> _TRECHO DO TEXTO_:
+ + + + +
Curiosamente, nas páginas seguintes o crítico se debruça longamente em sua discordância com a visão pessimista de Emília Freitas sobre o amor romântico, valendo-se de citações a Arthur Schopenhauer e Paolo Mantegazza, chegando ao ponto de afirmar que:
Para a mulher pouco importa que o eleito de seu coração seja um imbecil (...) ela prefere o imbecil, aquele sujeito que a olha humilhado e não se atreve a dirigir-lhe um galanteio porque não sabe, mas é bem-apessoado, sadio e forte, apto para lhe dar uma prole robusta.
Apesar da crítica, Marinho diz que:
O Rainha do Ignoto não é um romance que agrade ao espírito da época. Não é, francamente, um livro de fazer sucesso no mundo literário. Não. É um ensaio, uma tentativa promissora, que tem o grande mérito — e não é pouco — de tornar evidente o talento da autora e seu espírito impressionável e relativamente cultivado.
No que complementa:
Emília Freitas, porém, não é um espírito que se preocupe demasiado com a opinião dos outros. Escreve ao sabor de sua imaginação, num estilo que não é aprimorado nem peco{4}.
Na segunda edição do livro, publicada em 1980 pela Secretaria de Cultura e Desporto do Ceará, sob a responsabilidade do professor Otacílio Colares, após quase um século de esquecimento do romance. Colares já havia discorrido sobre a obra de Freitas em Lembrados e Esquecidos: ensaios sobre literatura cearense
, coleção em cinco volumes publicada entre 1975 e 1981. Anterior a isto, o registro que se tem conhecimento é o ensaio O Romance Cearense
, de Abelardo Fernando Montenegro, publicado em Fortaleza no ano de 1953 pela Tipografia Royal.
+ + + + +
> _TAREFA SOLICITADA A_:
Reproduza o trecho sobre Emília Freitas, começando nas palavras "Apesar da crítica, Marinho" e parando após "e relativamente cultivado.".
O trecho e a listagem não têm relação entre si.

> _LISTAGEM EXTRAÍDA_:
+ + + + +
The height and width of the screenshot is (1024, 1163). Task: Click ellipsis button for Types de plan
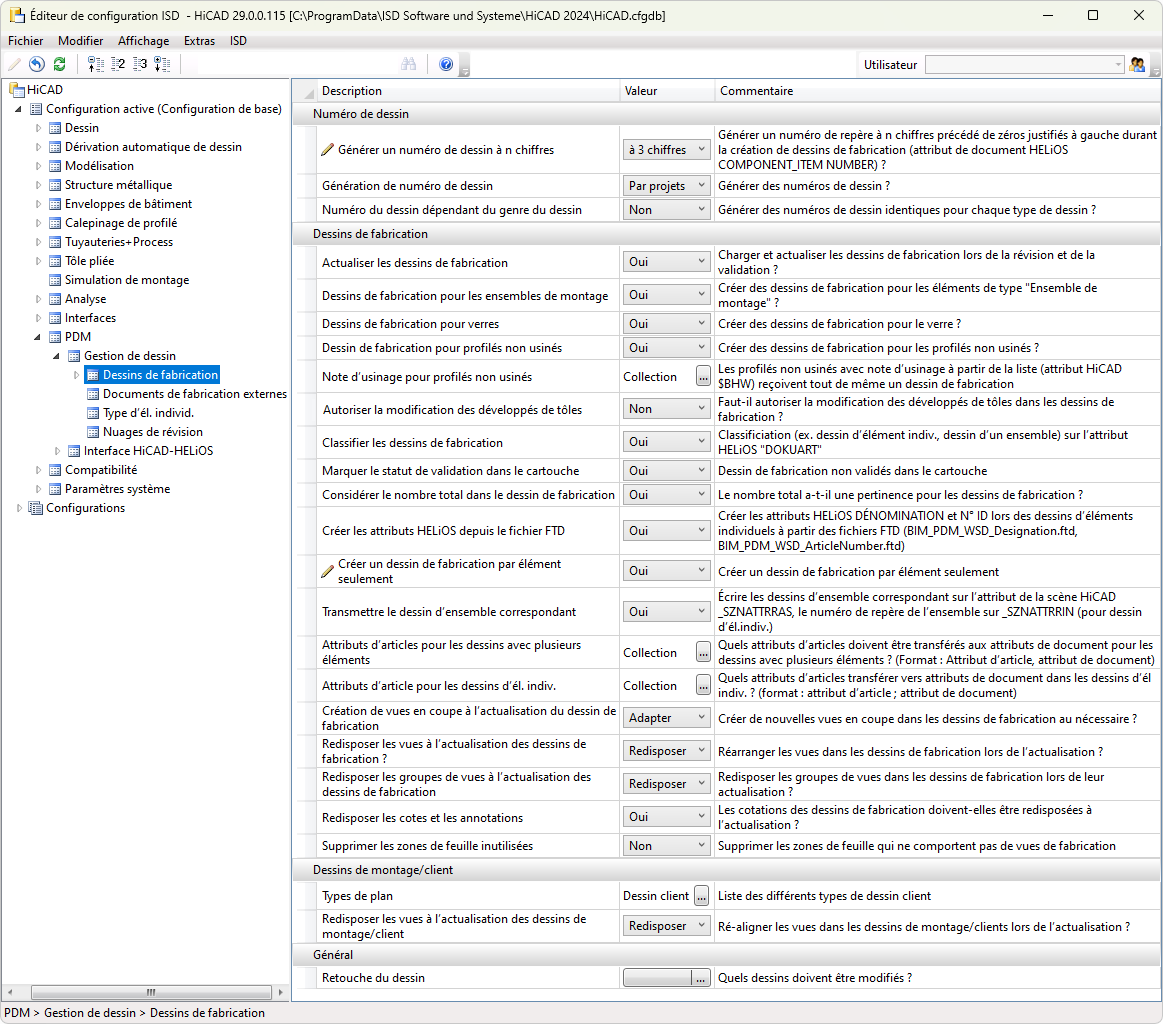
+ + + + +
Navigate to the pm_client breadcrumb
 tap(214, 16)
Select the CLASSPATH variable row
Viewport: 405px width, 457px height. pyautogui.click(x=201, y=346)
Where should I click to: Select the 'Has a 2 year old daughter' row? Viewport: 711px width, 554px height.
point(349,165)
+ + + + +
> _TAREFA SOLICITADA B_:
Formate como tabela Markdown, com as colunas n e Linha, somente as linhas da listagem que vão da linha com "Navigate to the pm_client breadcrumb" até a linha com "point(349,165)", ambas incluídas. Omita as linhas em branco.

> _RESULTADO A_:
Apesar da crítica, Marinho diz que:
O Rainha do Ignoto não é um romance que agrade ao espírito da época. Não é, francamente, um livro de fazer sucesso no mundo literário. Não. É um ensaio, uma tentativa promissora, que tem o grande mérito — e não é pouco — de tornar evidente o talento da autora e seu espírito impressionável e relativamente cultivado.

> _RESULTADO B_:
| n | Linha |
|---|---|
| 1 | Navigate to the pm_client breadcrumb |
| 2 |  tap(214, 16) |
| 3 | Select the CLASSPATH variable row |
| 4 | Viewport: 405px width, 457px height. pyautogui.click(x=201, y=346) |
| 5 | Where should I click to: Select the 'Has a 2 year old daughter' row? Viewport: 711px width, 554px height. |
| 6 | point(349,165) |